> [Written exercise]:
Render the items between the line containing "Switch to the Talk" and the line containing "will [x=690, y=487].", inclusive, as a JSON list of strings, one per line, with blank lines left out.

+++++

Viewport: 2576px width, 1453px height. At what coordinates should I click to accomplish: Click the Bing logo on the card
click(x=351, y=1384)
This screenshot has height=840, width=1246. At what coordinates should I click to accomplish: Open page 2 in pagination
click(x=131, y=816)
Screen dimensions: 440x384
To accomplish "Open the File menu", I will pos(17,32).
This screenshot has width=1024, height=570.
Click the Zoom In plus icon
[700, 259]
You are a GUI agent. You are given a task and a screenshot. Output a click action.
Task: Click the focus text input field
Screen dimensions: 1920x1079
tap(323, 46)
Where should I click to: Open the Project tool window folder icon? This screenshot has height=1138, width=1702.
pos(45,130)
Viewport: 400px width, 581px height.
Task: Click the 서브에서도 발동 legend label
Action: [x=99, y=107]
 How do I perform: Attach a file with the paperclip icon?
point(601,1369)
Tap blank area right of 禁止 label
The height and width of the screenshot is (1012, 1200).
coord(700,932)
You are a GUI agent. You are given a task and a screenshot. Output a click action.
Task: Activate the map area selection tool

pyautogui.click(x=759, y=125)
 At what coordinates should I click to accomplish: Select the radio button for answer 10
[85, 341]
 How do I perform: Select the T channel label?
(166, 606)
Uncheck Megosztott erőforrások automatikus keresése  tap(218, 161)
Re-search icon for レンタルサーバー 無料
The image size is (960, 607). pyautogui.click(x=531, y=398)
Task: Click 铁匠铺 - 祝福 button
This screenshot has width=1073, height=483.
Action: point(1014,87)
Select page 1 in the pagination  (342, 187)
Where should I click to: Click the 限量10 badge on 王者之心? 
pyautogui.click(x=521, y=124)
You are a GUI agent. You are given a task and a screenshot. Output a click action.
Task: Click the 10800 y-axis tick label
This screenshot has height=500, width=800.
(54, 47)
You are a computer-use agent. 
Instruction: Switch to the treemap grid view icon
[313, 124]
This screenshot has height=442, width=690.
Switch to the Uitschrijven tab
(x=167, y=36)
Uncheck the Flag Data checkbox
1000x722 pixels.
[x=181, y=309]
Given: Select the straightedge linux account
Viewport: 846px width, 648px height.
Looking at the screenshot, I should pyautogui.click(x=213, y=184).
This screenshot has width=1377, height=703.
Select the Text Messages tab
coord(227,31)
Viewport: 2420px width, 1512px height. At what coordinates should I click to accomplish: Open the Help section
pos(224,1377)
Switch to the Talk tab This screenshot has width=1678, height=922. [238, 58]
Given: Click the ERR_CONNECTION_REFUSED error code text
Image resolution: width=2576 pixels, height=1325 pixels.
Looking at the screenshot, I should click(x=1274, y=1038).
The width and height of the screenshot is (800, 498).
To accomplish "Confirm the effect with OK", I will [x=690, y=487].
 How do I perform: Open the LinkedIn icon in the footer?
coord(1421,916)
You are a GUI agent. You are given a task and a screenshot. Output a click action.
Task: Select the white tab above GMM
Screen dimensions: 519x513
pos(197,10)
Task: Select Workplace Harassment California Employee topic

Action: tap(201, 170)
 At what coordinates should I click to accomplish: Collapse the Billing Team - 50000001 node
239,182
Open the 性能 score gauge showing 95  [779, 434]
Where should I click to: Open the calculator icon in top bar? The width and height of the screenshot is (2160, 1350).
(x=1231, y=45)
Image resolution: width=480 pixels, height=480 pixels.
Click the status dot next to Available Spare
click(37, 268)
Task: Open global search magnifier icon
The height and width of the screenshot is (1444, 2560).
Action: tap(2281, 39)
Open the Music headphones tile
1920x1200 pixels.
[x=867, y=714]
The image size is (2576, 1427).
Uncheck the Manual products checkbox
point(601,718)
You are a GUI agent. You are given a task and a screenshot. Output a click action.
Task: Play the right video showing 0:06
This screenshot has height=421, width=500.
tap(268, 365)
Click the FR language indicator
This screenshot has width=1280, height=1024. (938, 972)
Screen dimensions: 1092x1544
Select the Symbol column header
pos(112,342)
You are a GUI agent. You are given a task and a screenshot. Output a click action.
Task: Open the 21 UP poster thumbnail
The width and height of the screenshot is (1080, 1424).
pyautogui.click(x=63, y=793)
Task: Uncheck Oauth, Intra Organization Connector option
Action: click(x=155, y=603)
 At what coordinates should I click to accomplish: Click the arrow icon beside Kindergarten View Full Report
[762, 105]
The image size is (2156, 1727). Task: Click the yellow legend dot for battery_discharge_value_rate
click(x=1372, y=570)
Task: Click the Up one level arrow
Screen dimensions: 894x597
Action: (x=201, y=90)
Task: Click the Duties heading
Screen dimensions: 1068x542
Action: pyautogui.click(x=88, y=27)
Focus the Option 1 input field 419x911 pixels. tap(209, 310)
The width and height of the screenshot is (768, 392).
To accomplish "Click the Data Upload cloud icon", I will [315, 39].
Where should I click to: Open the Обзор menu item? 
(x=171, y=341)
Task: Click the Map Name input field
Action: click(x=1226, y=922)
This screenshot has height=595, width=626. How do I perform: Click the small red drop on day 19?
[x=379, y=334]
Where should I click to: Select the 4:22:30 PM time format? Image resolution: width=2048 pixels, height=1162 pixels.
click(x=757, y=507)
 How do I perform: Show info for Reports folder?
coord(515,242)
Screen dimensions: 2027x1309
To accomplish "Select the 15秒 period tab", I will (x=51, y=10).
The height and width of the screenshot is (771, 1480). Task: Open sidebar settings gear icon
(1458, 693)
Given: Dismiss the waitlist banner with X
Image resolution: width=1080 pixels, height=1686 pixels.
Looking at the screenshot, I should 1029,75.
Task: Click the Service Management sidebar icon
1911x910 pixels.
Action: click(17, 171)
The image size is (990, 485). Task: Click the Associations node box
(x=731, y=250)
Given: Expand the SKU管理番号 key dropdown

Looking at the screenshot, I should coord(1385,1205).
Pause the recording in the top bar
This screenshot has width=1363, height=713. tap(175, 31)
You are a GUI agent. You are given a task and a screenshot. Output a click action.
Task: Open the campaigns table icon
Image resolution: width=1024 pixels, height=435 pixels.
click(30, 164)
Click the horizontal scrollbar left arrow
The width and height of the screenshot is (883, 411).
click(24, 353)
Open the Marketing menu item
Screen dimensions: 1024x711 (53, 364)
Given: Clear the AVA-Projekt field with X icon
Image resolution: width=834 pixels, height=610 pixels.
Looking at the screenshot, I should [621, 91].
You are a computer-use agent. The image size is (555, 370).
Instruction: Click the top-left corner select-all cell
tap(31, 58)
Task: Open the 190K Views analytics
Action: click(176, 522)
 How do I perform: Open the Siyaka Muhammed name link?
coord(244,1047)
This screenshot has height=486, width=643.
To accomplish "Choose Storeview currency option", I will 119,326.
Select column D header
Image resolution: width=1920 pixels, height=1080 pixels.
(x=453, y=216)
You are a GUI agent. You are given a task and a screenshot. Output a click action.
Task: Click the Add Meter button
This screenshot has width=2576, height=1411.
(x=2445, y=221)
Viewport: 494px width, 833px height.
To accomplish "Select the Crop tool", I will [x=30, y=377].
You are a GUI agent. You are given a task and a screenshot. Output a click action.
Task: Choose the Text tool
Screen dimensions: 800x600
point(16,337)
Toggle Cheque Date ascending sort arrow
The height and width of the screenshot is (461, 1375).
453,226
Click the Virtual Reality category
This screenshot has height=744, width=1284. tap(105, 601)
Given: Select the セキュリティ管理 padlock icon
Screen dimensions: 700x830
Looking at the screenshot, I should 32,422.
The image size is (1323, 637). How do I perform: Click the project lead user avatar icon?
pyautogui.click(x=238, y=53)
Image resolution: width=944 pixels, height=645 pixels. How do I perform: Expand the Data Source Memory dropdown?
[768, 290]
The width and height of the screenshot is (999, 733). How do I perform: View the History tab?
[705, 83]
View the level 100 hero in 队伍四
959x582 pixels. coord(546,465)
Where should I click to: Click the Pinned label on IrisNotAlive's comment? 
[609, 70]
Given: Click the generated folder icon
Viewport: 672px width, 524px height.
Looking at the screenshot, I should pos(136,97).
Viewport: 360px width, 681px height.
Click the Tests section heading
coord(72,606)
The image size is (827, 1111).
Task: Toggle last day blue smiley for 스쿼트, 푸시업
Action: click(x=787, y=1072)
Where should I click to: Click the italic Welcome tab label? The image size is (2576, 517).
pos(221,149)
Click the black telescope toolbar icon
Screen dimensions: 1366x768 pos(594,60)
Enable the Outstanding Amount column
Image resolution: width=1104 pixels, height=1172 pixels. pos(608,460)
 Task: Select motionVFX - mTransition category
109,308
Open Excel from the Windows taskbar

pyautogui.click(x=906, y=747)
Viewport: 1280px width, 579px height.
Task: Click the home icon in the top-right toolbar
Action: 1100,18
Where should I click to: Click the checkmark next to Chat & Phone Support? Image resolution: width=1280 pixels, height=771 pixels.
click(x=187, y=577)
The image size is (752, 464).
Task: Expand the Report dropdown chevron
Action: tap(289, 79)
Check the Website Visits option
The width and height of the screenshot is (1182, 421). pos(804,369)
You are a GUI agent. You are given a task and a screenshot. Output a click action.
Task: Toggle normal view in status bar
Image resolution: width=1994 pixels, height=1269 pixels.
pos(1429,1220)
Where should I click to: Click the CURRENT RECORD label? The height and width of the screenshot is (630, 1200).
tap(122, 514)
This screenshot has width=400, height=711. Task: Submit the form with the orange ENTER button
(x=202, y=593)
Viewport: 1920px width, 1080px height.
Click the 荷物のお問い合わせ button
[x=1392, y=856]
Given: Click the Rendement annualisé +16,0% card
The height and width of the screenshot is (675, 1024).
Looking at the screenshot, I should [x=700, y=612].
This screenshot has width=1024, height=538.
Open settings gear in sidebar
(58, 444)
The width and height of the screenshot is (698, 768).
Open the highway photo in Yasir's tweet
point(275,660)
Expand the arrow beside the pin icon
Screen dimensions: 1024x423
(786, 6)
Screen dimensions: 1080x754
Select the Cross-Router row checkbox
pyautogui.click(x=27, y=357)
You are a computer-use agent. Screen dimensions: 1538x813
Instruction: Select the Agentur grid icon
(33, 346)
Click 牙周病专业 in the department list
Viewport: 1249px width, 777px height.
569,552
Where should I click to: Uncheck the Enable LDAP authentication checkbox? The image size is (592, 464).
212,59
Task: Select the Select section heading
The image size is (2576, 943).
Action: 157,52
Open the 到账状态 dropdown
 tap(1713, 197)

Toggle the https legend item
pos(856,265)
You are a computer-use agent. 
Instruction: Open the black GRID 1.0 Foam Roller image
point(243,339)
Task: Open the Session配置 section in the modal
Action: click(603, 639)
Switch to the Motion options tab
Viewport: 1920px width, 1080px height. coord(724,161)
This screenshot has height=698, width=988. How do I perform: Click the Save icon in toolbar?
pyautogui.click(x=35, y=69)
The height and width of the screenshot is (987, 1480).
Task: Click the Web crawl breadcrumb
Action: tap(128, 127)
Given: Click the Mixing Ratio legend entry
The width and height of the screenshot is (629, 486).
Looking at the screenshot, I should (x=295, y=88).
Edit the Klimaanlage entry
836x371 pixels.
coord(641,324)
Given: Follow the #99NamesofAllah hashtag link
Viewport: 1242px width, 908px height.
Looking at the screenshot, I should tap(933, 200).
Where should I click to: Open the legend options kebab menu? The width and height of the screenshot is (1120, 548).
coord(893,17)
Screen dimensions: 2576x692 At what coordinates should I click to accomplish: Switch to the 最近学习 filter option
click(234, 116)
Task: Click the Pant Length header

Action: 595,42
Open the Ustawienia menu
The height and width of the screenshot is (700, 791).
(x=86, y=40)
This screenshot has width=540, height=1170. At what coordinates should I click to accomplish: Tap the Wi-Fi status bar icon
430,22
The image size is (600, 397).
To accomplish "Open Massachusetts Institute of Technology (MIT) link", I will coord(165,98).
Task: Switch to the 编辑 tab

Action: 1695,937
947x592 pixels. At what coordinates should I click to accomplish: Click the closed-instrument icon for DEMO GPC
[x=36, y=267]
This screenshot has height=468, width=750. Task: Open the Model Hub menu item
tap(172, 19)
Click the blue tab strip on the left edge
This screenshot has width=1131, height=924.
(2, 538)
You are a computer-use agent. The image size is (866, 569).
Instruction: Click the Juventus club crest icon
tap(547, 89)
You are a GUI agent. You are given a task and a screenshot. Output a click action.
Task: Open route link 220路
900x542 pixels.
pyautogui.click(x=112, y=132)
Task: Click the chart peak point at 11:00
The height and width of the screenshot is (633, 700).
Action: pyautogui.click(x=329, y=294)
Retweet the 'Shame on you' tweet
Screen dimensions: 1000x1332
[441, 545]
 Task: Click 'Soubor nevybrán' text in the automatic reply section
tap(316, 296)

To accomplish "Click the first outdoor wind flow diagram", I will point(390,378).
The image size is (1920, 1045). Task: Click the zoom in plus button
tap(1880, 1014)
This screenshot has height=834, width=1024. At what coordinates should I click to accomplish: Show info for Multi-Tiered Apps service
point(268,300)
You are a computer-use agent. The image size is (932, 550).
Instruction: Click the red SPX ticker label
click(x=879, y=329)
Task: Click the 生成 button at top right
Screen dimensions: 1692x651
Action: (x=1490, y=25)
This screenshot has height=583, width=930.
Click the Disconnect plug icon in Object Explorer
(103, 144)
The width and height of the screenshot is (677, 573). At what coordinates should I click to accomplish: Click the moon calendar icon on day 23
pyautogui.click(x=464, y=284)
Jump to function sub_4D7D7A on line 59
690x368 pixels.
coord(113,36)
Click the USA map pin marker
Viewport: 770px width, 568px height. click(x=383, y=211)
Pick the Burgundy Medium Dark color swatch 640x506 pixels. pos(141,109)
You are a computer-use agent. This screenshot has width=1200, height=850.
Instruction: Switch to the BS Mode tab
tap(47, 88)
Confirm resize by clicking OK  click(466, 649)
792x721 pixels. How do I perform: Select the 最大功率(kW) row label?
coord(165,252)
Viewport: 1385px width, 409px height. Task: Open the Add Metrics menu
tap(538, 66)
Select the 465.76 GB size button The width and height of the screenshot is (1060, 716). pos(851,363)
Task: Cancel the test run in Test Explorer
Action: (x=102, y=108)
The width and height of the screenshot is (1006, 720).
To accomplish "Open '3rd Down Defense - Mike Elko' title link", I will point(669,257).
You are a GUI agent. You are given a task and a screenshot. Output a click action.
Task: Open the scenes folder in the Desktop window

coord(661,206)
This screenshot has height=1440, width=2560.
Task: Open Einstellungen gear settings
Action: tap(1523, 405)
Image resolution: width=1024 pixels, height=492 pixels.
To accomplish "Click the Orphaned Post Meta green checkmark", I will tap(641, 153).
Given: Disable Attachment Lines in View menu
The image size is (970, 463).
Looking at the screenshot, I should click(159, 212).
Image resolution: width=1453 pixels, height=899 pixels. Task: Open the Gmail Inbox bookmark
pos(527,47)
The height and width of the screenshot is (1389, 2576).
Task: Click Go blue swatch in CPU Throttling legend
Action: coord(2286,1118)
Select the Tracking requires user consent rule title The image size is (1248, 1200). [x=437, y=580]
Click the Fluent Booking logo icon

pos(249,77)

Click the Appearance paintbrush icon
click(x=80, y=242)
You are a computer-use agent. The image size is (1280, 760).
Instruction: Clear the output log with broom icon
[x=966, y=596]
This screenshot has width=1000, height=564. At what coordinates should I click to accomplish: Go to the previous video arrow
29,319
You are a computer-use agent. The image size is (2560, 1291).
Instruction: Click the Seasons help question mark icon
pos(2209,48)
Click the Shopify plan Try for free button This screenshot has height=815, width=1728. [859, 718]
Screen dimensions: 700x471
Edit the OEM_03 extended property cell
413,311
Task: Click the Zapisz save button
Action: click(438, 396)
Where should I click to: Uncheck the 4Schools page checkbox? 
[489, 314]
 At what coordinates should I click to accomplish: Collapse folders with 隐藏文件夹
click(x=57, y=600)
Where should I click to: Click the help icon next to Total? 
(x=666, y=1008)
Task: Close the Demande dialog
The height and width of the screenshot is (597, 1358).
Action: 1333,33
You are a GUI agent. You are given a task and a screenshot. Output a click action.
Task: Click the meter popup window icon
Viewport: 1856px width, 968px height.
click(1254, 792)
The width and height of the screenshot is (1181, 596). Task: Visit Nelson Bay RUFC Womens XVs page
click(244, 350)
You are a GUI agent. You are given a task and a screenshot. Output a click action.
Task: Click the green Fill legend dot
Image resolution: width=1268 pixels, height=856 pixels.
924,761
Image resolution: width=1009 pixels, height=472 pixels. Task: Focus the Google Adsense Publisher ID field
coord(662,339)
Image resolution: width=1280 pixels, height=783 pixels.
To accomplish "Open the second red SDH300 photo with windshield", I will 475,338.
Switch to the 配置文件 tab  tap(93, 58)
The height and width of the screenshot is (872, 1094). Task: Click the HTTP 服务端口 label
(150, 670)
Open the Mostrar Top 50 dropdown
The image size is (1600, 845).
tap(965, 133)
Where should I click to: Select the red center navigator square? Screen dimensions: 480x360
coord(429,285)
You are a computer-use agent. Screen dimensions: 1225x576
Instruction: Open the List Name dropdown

+++++

> [Task result]:
[
  "Switch to the Talk tab This screenshot has width=1678, height=922. [238, 58]",
  "Given: Click the ERR_CONNECTION_REFUSED error code text",
  "Image resolution: width=2576 pixels, height=1325 pixels.",
  "Looking at the screenshot, I should click(x=1274, y=1038).",
  "The width and height of the screenshot is (800, 498).",
  "To accomplish \"Confirm the effect with OK\", I will [x=690, y=487]."
]